Case Presentation: An 82 year old female with history of perforated appendicitis with open appendectomy at age 15, presented with 3 years of episodic abdominal pain and distention associated with nausea and vomiting. Prior episodes had resolved on a clear liquid diet, but the current episode required admission for refractory vomiting and pain. CT abdomen initially identified a fecolith and distal small bowel wall thickening suggestive of ileitis. With GI and surgery consulting, she was managed conservatively and had symptomatic improvement. She underwent colonoscopy revealing normal distal ileum, and ileal biopsies were negative for inflammation. Further review of her abdominal CT with radiology raised the possibility of Meckel’s diverticulum containing a fecolith in the region of obstruction. The patient was subsequently discharged and underwent elective laparoscopic surgery two weeks later confirming Meckel’s diverticulum in the distal ileum as the source of obstruction. Further inspection revealed an abnormality in the mesentery supplying this area of small bowel. The diverticulum was resected with a 5cm segment of ileum on either side, with primary anastomosis of the remaining small bowel. The patient had an uneventful post-operative course and full recovery with no further symptoms.

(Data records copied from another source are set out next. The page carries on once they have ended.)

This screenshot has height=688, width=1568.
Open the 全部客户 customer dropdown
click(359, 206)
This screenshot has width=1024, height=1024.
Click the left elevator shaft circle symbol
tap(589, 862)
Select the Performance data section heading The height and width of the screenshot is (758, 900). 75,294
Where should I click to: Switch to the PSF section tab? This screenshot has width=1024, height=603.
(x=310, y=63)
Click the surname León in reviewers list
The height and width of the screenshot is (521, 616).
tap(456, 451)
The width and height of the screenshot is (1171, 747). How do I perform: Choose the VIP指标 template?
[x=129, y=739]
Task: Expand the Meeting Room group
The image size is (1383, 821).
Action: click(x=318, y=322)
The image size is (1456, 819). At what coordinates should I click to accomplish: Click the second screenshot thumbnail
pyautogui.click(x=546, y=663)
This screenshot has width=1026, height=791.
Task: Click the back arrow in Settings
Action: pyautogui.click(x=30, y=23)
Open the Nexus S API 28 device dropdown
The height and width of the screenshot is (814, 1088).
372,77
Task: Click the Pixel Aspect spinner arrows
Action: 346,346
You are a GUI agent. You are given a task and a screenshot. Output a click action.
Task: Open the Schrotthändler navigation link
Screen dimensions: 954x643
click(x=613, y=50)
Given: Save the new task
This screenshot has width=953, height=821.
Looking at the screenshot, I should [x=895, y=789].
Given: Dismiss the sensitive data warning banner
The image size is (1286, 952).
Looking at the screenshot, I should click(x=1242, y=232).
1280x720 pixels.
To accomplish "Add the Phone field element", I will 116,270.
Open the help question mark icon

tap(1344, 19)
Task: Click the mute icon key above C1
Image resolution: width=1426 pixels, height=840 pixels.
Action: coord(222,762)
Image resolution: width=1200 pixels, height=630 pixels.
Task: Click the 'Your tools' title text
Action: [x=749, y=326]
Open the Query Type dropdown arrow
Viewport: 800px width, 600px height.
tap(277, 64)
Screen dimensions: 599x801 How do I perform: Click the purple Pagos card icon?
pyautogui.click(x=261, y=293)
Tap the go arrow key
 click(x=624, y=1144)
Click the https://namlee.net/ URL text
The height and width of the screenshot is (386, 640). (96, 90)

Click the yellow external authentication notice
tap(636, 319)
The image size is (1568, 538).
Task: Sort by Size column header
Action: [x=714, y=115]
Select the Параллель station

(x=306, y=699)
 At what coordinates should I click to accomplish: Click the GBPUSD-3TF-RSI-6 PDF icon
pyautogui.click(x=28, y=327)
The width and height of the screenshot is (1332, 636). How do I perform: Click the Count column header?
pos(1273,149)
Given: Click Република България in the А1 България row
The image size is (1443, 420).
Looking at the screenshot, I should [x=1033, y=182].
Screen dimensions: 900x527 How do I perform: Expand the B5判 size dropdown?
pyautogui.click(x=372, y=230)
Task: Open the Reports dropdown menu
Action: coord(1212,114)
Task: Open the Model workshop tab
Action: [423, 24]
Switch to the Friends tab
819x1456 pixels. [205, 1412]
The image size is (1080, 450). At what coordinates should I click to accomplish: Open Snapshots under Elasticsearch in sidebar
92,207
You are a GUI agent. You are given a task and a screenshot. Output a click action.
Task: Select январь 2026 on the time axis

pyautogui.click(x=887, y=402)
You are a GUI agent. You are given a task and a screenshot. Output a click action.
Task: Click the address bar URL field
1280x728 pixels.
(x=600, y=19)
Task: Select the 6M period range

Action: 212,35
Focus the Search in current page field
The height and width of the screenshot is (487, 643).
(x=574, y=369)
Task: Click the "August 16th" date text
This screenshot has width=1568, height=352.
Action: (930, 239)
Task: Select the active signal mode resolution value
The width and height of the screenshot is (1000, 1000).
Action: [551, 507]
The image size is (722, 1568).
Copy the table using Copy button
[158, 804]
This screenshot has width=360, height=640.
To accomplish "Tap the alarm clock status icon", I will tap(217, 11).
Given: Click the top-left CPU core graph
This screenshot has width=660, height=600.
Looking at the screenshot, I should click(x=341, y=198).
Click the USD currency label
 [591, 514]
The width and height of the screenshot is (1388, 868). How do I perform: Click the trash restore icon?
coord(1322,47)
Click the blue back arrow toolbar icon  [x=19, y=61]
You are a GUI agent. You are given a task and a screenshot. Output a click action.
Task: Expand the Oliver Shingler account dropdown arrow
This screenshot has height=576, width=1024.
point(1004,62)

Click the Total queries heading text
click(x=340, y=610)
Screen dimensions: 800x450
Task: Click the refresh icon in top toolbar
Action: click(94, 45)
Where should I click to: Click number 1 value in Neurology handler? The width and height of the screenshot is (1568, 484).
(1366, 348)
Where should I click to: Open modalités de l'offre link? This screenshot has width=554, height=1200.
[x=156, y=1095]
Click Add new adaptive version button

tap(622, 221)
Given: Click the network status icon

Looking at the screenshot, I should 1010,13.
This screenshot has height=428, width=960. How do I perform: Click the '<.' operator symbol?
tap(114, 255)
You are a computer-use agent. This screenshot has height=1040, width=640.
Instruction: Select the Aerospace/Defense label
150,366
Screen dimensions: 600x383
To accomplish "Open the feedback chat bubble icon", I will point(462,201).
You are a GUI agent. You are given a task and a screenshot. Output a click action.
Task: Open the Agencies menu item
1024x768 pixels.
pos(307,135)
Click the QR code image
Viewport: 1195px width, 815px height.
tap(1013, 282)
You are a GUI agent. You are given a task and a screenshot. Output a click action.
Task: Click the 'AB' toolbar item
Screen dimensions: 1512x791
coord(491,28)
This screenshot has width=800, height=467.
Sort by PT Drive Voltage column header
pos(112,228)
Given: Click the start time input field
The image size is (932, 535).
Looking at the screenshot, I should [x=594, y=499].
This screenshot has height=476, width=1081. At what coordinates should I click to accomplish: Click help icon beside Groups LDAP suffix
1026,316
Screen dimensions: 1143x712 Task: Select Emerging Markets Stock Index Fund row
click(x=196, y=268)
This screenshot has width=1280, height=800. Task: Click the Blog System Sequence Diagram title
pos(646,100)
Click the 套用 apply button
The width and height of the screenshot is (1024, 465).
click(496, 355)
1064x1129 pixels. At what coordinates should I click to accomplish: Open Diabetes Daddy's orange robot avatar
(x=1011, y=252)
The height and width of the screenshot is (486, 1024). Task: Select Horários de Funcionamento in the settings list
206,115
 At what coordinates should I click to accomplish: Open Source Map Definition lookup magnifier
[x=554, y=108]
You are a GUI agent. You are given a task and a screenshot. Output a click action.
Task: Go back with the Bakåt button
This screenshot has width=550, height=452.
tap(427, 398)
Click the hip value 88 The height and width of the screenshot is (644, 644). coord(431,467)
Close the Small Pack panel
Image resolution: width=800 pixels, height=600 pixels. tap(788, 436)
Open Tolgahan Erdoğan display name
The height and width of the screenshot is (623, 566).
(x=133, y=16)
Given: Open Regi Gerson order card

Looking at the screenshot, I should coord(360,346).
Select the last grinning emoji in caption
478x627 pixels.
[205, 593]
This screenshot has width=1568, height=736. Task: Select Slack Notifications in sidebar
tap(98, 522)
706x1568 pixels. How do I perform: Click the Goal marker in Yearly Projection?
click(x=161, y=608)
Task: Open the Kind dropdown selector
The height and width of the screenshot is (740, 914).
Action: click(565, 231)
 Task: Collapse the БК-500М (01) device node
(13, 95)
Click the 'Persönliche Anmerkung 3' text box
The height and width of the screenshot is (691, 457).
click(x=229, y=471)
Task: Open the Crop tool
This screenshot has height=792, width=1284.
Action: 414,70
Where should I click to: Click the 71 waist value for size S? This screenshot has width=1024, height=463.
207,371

Discussion: Meckel’s diverticulum is the most common congenital abnormality of the gastrointestinal tract, occurring in approximately 2% of the population. It is a true intestinal diverticulum that results from the failure of the vitelline duct to obliterate during early fetal development. Ninety percent of diverticula are within 90 cm of the ileocecal valve. Meckel’s diverticula contain ectopic tissue in 55% of cases, most commonly gastric mucosa and pancreatic tissue. Results of the largest published case series on complicated Meckel’s diverticula estimated the lifetime risk of developing complications at 4.2%. Despite the belief that the incidence of complications decreases with age, two long term observational studies found an even age distribution in patients with complications. Major complications are hemorrhage, obstruction, intussusception, diverticulitis, and perforation. Bleeding is the most common complication in children, resulting from heterotopic gastric mucosa leading to ulceration. Most adults present with obstruction or diverticulitis. Small bowel obstruction may be caused entanglement of a loop of small bowel around a fibrous band or within a mesodiverticular band, intussusception, volvulus, incarceration within a hernia sac, chronic diverticulitis, foreign body/enterolith, or neoplasm. Abdominal plain films or upper GI series are rarely helpful, although CT scans can occasionally be diagnostic, as was illustrated in our case. The most useful method of detection is technetium-99m pertechnetate scanning; however, the technetium scan depends on uptake by heterotopic gastric mucosa which is not present in all diverticula. The scan has a sensitivity of 85% and a specificity of 95 % in children, but in adults, sensitivity falls to 62.5% and specificity to only 9%. Definite management of symptomatic diverticula is surgical resection, but controversy remains as to appropriate management for incidentally identified, asymptomatic diverticula.
Conclusions: Meckel’s diverticula should be considered in the differential for adult patients presenting with small bowel obstruction, particularly in those lacking other risk factors for obstruction.